**Direction:**
Return the following items verbatim, line for line.

━━━━━━

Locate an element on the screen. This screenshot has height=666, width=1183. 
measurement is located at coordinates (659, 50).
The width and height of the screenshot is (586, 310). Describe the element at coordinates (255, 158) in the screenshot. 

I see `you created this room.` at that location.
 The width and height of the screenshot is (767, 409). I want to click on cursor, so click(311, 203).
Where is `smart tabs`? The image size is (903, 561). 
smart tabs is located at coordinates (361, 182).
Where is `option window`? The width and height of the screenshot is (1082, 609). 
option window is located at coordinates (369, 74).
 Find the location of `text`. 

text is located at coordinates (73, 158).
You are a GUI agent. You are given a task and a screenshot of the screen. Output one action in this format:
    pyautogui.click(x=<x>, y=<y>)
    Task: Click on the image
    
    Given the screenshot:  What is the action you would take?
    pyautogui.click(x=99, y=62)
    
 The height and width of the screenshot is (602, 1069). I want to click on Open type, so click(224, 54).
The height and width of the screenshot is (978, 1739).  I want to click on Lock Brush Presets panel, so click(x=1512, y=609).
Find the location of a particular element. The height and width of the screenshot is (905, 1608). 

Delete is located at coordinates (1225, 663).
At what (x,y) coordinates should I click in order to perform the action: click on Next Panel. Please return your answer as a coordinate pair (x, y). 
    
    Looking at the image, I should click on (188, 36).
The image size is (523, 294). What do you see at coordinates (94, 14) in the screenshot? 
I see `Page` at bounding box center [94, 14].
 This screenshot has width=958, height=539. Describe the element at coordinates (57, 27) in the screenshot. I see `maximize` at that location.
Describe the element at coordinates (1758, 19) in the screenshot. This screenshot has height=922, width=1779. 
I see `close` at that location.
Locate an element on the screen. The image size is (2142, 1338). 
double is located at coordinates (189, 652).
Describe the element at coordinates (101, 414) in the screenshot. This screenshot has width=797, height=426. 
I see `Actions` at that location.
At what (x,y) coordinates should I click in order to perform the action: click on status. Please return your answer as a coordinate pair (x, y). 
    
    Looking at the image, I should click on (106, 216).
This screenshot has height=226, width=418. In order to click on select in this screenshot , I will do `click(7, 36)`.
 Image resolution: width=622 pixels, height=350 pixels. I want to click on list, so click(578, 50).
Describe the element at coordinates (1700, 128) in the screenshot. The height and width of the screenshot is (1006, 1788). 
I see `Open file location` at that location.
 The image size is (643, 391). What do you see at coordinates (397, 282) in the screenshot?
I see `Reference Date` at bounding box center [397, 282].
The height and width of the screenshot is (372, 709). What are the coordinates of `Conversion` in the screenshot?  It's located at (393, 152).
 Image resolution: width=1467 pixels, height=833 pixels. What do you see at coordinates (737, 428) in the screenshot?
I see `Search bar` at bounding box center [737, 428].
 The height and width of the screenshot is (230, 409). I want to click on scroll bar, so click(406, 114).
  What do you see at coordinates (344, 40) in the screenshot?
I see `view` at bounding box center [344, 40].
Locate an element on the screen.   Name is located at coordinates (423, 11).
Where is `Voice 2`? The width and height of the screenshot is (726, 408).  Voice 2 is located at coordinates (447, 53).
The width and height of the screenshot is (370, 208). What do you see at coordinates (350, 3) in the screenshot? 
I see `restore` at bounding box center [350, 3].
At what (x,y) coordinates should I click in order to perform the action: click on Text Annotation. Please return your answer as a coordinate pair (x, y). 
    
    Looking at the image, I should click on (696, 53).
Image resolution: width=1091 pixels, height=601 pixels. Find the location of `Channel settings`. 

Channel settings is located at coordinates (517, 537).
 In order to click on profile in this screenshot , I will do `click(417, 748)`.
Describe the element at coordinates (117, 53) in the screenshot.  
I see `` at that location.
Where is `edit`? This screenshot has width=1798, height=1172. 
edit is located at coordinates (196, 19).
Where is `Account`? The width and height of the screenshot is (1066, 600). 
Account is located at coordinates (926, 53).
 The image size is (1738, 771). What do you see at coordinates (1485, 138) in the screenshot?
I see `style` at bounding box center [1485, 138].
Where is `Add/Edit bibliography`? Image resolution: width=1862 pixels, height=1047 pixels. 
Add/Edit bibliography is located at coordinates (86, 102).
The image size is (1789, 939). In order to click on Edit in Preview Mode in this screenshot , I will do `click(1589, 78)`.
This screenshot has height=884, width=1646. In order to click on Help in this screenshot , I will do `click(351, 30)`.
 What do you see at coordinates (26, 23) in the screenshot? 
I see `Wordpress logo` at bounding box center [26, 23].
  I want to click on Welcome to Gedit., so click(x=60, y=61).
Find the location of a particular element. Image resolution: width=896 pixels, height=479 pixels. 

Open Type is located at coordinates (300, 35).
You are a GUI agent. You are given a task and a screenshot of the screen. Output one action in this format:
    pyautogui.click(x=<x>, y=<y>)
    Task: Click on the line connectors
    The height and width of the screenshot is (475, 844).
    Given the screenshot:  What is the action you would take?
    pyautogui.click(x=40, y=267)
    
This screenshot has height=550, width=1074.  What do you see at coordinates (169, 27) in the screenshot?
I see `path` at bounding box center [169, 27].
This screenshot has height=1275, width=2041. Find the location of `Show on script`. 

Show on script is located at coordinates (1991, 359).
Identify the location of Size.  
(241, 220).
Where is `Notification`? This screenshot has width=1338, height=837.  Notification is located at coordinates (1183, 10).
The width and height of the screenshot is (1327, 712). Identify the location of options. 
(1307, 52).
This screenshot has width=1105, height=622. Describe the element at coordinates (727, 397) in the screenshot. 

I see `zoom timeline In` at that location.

━━━━━━

**Answer to the problem:**
Locate an element on the screen. This screenshot has height=666, width=1183. 
measurement is located at coordinates (659, 50).
The width and height of the screenshot is (586, 310). Describe the element at coordinates (255, 158) in the screenshot. 

I see `you created this room.` at that location.
 The width and height of the screenshot is (767, 409). I want to click on cursor, so click(311, 203).
Where is `smart tabs`? The image size is (903, 561). 
smart tabs is located at coordinates (361, 182).
Where is `option window`? The width and height of the screenshot is (1082, 609). 
option window is located at coordinates (369, 74).
 Find the location of `text`. 

text is located at coordinates (73, 158).
You are a GUI agent. You are given a task and a screenshot of the screen. Output one action in this format:
    pyautogui.click(x=<x>, y=<y>)
    Task: Click on the image
    
    Given the screenshot:  What is the action you would take?
    pyautogui.click(x=99, y=62)
    
 The height and width of the screenshot is (602, 1069). I want to click on Open type, so click(224, 54).
The height and width of the screenshot is (978, 1739).  I want to click on Lock Brush Presets panel, so click(x=1512, y=609).
Find the location of a particular element. The height and width of the screenshot is (905, 1608). 

Delete is located at coordinates (1225, 663).
At what (x,y) coordinates should I click in order to perform the action: click on Next Panel. Please return your answer as a coordinate pair (x, y). 
    
    Looking at the image, I should click on (188, 36).
The image size is (523, 294). What do you see at coordinates (94, 14) in the screenshot? 
I see `Page` at bounding box center [94, 14].
 This screenshot has width=958, height=539. Describe the element at coordinates (57, 27) in the screenshot. I see `maximize` at that location.
Describe the element at coordinates (1758, 19) in the screenshot. This screenshot has height=922, width=1779. 
I see `close` at that location.
Locate an element on the screen. The image size is (2142, 1338). 
double is located at coordinates (189, 652).
Describe the element at coordinates (101, 414) in the screenshot. This screenshot has width=797, height=426. 
I see `Actions` at that location.
At what (x,y) coordinates should I click in order to perform the action: click on status. Please return your answer as a coordinate pair (x, y). 
    
    Looking at the image, I should click on (106, 216).
This screenshot has height=226, width=418. In order to click on select in this screenshot , I will do `click(7, 36)`.
 Image resolution: width=622 pixels, height=350 pixels. I want to click on list, so click(578, 50).
Describe the element at coordinates (1700, 128) in the screenshot. The height and width of the screenshot is (1006, 1788). 
I see `Open file location` at that location.
 The image size is (643, 391). What do you see at coordinates (397, 282) in the screenshot?
I see `Reference Date` at bounding box center [397, 282].
The height and width of the screenshot is (372, 709). What are the coordinates of `Conversion` in the screenshot?  It's located at (393, 152).
 Image resolution: width=1467 pixels, height=833 pixels. What do you see at coordinates (737, 428) in the screenshot?
I see `Search bar` at bounding box center [737, 428].
 The height and width of the screenshot is (230, 409). I want to click on scroll bar, so click(406, 114).
  What do you see at coordinates (344, 40) in the screenshot?
I see `view` at bounding box center [344, 40].
Locate an element on the screen.   Name is located at coordinates (423, 11).
Where is `Voice 2`? The width and height of the screenshot is (726, 408).  Voice 2 is located at coordinates (447, 53).
The width and height of the screenshot is (370, 208). What do you see at coordinates (350, 3) in the screenshot? 
I see `restore` at bounding box center [350, 3].
At what (x,y) coordinates should I click in order to perform the action: click on Text Annotation. Please return your answer as a coordinate pair (x, y). 
    
    Looking at the image, I should click on (696, 53).
Image resolution: width=1091 pixels, height=601 pixels. Find the location of `Channel settings`. 

Channel settings is located at coordinates (517, 537).
 In order to click on profile in this screenshot , I will do `click(417, 748)`.
Describe the element at coordinates (117, 53) in the screenshot.  
I see `` at that location.
Where is `edit`? This screenshot has width=1798, height=1172. 
edit is located at coordinates (196, 19).
Where is `Account`? The width and height of the screenshot is (1066, 600). 
Account is located at coordinates (926, 53).
 The image size is (1738, 771). What do you see at coordinates (1485, 138) in the screenshot?
I see `style` at bounding box center [1485, 138].
Where is `Add/Edit bibliography`? Image resolution: width=1862 pixels, height=1047 pixels. 
Add/Edit bibliography is located at coordinates (86, 102).
The image size is (1789, 939). In order to click on Edit in Preview Mode in this screenshot , I will do `click(1589, 78)`.
This screenshot has height=884, width=1646. In order to click on Help in this screenshot , I will do `click(351, 30)`.
 What do you see at coordinates (26, 23) in the screenshot? 
I see `Wordpress logo` at bounding box center [26, 23].
  I want to click on Welcome to Gedit., so click(x=60, y=61).
Find the location of a particular element. Image resolution: width=896 pixels, height=479 pixels. 

Open Type is located at coordinates (300, 35).
You are a GUI agent. You are given a task and a screenshot of the screen. Output one action in this format:
    pyautogui.click(x=<x>, y=<y>)
    Task: Click on the line connectors
    The height and width of the screenshot is (475, 844).
    Given the screenshot:  What is the action you would take?
    pyautogui.click(x=40, y=267)
    
This screenshot has height=550, width=1074.  What do you see at coordinates (169, 27) in the screenshot?
I see `path` at bounding box center [169, 27].
This screenshot has height=1275, width=2041. Find the location of `Show on script`. 

Show on script is located at coordinates (1991, 359).
Identify the location of Size.  
(241, 220).
Where is `Notification`? This screenshot has width=1338, height=837.  Notification is located at coordinates (1183, 10).
The width and height of the screenshot is (1327, 712). Identify the location of options. 
(1307, 52).
This screenshot has width=1105, height=622. Describe the element at coordinates (727, 397) in the screenshot. 

I see `zoom timeline In` at that location.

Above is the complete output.